Here are some ways you can still get the great deals and save money at thrift shops:

Shop with a plan.

Before you shop anywhere, you need to know what you have and what you would like to buy. Then make a list. It’s all too easy to walk into a great thrift store and buy more than you need when you find cool items at great prices.  The list will help you stick to your plan (and budget).  I like to use Evernote to save time and money by putting my lists on my phone so it’s easy to keep track of what I am looking for.

Stick to cash.

Shopping with cash prohibits you from overspending.  You can’t spend what you don’t have! Many thrift shops prefer cash, too, because they don’t have to pay debit or credit card processing fees.

Shop early and often.

The early birds catches the worm, and that’s especially true when you shop secondhand stores. Wait to shop until the end of the day and some of the best inventory will be gone.  And because the inventory at thrift shops changes constantly, you should check back often to find great deals on the items you want.

Shop the sales.

Thrift shops have sales just like any other store, and you can score some amazing deals on those days.  Look for sale signs in your favorite shop or ask the clerk when the next sale is.  Some thrift stores even have bag sales where you can fill a big bag full of stuff for just a few bucks.

Pay attention to details.

Thrift stores usually have a “No Returns” policy, which means that once you’ve bought it, it’s yours.  Avoid wasting money by examining your potential purchases closely.  Try on the clothing.  Look for stains or tears.  Check the zippers and buttons.  Plug in electronics (if your store allows).  If something is broken and you aren’t 110% dedicated to fixing it up, just leave it at the store.

▬▬▬▬▬▬

* [Written problem]
Reproduce the thrift shopping tips verbatim, between "Shop the sales." and "a few bucks.", inclusive.

Entries on target coordinates:
▬▬▬▬▬▬

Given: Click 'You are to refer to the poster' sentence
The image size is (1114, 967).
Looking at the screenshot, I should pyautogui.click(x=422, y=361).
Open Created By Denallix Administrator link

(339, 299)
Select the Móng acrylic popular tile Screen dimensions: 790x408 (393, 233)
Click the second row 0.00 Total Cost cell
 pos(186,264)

▬▬▬▬▬▬

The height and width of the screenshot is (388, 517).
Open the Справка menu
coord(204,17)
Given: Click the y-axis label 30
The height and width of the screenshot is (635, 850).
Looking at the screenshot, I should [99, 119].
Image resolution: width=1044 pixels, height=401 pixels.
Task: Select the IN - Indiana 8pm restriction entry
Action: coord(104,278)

▬▬▬▬▬▬

* [Result for this exercise]
Shop the sales.

Thrift shops have sales just like any other store, and you can score some amazing deals on those days.  Look for sale signs in your favorite shop or ask the clerk when the next sale is.  Some thrift stores even have bag sales where you can fill a big bag full of stuff for just a few bucks.